━━ Textauszug

Die neue Angst vor dem Blocksatz

DTP und DDE

Das Fazit zum Computerworld-Test lautete: «Mit Word für Windows hat man ein eigentliches Desktop-Publishing-System, das mit allen Segnungen der modernen Textverarbeitung ausgerüstet ist.» Die Funktionsvielfalt bringe jedoch auch mit sich, dass der Lernaufwand sehr gross sei, bis sich mit dem Produkt «vernünftige Resultate» erzielen lassen. Wer das Programm beherrsche, könne sich die Kosten für ein DTP-Programm getrost sparen.
Mehr noch: Im Zusammenspiel mit der Tabellenkalkulation Excel eigne sich Word auch als Reporting-Tool für die Geschäftssteuerung, so die Redaktorin. Hier schrieb sie der Textverarbeitung allerdings eine Funktion zu viel zu, denn der «Dynamic Data Exchange» (DDE, deutsch: dynamischer Datenaustausch) war ein Feature des Betriebssystems Windows 2.0. Es erlaubte Verknüpfungen zwischen (Word-)Dokumenten und (Excel-)Tabellen. Genau so konnten aber auch Daten in anderen Windows-Programmen verknüpft werden. Schorta erkannte das grosse Potenzial, das hier für die Betriebe schlummerte: Bestes Beispiel sei der monatliche Bericht des Filialleiters an den Hauptsitz. Der Bericht werde einmal getippt und mit Verbindungen zu den Arbeitsblättern der Tabellenkalkulation versehen. Verändere der Filialleiter im nächsten Monat die Umsatzzahlen in der Excel-Tabelle, würden die Werte im Bericht an den Hauptsitz automatisch mitverändert. Der Report müsse dann nur noch ausgedruckt und verschickt werden. Schöne neue Computerarbeitswelt.

━━━━
━━ Bereitgestellte Datensätze

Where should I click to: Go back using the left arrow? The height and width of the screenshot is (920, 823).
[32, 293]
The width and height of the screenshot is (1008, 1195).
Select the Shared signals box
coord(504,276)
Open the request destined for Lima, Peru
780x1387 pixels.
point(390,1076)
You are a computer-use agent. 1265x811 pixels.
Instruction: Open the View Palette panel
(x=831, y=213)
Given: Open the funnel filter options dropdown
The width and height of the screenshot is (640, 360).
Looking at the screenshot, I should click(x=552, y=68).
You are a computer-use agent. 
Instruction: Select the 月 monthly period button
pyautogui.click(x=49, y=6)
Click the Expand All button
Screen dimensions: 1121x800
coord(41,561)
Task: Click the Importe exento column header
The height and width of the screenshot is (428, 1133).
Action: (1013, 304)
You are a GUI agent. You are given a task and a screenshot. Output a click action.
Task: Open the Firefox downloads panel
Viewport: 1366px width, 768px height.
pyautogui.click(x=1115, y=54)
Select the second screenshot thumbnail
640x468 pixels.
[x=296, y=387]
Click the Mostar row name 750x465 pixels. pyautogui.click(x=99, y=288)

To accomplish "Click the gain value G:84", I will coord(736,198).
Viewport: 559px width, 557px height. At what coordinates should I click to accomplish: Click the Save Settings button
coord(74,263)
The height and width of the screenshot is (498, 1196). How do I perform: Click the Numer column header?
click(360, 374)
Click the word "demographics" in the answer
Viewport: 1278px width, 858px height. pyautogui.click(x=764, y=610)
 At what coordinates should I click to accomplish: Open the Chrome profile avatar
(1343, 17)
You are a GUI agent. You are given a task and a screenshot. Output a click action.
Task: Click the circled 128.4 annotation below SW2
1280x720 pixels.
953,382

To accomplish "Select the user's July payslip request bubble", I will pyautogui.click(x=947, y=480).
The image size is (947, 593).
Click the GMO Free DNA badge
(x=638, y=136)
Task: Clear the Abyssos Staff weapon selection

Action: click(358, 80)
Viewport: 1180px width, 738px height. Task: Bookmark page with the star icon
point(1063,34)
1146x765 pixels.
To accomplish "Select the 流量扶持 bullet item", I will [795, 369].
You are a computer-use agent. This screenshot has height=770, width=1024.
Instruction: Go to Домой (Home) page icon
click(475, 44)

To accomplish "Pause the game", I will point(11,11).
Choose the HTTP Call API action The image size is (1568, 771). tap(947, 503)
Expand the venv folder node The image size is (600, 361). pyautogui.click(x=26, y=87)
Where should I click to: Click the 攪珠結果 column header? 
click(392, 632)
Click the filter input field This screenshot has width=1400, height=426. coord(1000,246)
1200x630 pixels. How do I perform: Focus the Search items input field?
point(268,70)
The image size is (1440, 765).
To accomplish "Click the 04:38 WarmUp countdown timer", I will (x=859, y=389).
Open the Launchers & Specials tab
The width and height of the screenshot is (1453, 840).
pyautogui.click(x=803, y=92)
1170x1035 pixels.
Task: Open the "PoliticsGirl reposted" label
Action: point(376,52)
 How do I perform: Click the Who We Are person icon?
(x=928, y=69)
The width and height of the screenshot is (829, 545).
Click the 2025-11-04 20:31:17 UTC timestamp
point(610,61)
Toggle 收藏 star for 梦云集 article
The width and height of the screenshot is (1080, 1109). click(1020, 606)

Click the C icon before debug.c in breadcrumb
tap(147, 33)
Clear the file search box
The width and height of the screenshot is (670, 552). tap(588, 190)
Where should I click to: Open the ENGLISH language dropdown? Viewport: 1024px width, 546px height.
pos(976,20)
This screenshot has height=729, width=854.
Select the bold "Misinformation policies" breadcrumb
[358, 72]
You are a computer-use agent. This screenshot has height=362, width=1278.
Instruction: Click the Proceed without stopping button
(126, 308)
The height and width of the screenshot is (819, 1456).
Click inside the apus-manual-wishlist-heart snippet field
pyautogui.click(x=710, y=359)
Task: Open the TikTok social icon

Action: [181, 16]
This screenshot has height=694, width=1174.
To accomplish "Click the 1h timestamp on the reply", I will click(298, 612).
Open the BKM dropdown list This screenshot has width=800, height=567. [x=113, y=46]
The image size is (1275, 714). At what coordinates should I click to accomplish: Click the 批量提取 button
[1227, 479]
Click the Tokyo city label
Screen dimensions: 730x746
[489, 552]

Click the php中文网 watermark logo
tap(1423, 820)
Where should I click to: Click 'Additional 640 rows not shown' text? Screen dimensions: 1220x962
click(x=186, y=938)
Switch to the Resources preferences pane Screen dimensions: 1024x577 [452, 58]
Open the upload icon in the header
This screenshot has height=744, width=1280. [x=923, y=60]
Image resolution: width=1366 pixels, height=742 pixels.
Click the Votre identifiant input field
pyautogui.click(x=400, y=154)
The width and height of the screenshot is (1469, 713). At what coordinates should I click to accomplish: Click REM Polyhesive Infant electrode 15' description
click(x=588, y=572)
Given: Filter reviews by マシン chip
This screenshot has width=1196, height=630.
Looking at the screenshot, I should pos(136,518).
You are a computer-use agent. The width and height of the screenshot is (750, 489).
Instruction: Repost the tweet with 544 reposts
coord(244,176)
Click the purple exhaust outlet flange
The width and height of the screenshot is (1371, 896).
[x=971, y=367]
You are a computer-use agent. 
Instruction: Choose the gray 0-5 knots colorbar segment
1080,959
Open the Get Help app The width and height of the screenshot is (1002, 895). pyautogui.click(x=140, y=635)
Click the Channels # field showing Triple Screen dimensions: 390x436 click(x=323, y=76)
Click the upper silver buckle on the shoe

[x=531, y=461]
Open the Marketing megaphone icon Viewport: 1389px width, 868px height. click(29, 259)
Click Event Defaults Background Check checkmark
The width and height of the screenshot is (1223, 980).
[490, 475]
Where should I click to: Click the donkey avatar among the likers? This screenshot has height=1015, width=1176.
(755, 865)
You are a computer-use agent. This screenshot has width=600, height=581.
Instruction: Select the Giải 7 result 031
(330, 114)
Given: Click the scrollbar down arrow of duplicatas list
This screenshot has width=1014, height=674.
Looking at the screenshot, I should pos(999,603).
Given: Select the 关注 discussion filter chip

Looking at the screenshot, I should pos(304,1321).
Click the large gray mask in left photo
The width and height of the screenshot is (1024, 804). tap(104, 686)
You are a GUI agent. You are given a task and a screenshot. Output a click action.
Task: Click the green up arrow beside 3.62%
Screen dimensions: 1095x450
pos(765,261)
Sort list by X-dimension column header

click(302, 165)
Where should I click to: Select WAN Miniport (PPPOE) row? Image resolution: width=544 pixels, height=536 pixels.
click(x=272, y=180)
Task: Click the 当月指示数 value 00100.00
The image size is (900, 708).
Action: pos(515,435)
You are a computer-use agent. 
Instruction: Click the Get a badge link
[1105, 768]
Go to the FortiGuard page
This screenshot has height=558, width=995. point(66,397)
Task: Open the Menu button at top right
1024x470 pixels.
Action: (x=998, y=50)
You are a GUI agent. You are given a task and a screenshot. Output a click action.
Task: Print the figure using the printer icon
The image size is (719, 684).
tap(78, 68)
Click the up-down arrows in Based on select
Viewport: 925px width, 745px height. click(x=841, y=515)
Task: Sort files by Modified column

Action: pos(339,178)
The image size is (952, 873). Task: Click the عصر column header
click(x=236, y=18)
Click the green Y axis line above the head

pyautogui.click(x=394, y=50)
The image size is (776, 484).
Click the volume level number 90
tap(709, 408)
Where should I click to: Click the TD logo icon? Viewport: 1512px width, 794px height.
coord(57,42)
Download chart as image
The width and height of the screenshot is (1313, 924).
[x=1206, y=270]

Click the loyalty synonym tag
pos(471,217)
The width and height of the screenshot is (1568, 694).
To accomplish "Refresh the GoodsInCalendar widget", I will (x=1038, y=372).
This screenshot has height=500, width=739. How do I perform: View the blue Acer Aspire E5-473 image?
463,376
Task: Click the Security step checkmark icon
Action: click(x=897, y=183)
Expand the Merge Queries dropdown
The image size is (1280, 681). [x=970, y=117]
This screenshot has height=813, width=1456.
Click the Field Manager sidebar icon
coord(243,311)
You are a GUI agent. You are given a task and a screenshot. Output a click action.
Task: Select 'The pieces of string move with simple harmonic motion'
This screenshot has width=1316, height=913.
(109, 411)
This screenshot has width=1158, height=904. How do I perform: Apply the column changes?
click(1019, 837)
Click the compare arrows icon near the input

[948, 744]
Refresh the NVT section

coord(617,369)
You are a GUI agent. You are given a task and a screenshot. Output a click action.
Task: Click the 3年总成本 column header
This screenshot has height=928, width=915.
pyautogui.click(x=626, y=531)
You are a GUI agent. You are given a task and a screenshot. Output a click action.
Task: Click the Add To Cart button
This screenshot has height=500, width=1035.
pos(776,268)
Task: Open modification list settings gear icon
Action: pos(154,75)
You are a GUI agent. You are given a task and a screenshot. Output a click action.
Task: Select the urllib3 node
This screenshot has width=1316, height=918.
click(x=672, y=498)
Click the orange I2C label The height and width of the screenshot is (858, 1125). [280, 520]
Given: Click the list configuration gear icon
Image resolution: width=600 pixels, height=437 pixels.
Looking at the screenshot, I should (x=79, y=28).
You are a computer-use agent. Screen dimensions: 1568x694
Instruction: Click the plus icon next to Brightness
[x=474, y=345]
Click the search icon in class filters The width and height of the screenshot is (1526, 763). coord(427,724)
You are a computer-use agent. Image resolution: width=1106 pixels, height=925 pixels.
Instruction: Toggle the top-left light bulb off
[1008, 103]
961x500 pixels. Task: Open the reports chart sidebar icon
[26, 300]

━━━━

Ihre Aufgaben —
a - Zu welchem Betriebssystem gehörte laut dem Textauszug über Word für Windows der dynamische Datenaustausch (DDE)?
b - Führen Sie den Textauszug über Word für Windows im Anschluss an seinen letzten Satz weiter.
Die Datensätze sind hierfür ohne Belang.

Lösungen —
a - Windows 2.0

b -
Standard im modernen Büro

Der Testbericht zu Word könnte heute gleichlautend nochmals gedruckt werden. Dann würden einige Funktionen fehlen, ist das Programm doch in den vergangenen 30 Jahren noch viel mächtiger geworden. Und es hat seinen Platz ganz oben in den Verkaufslisten gefunden, ob nun aufgrund der Qualität, des Preises oder aus reiner Gewöhnung.
Microsoft hat es Anfang der 1990er verstanden, auf der Basis von Windows ein Büro-Ökosystem zu etablieren, in dem wir heute noch arbeiten (können). Damals war der Gates-Konzern noch einer von vielen Office-Anbietern, setzte mit Excel, Word & Co. allerdings schon früh den Standard. Die früheren Mitstreiter verpassten aus dem einen Grund (zuerst keine Windows-Version), dem anderen (fehlende Kompatibilität) oder dem dritten Grund (geringe Benutzerakzeptanz) den Anschluss, auch wenn sie funktional teilweise überlegen waren.
«Ways»
Paul liebt Silofutter
So gross der Funktionsumfang von Word schon 1991 gewesen sein mag: Wie fast allen anderen Textverarbeitungen auch fehlte eine Rechtschreibprüfung. Als eines der wenigen Programme brachte das Schweizer «Witchpen» auch diese Funktion mit. Der grosse kommerzielle Erfolg blieb jedoch aus. Das sollte sich 1991 ändern.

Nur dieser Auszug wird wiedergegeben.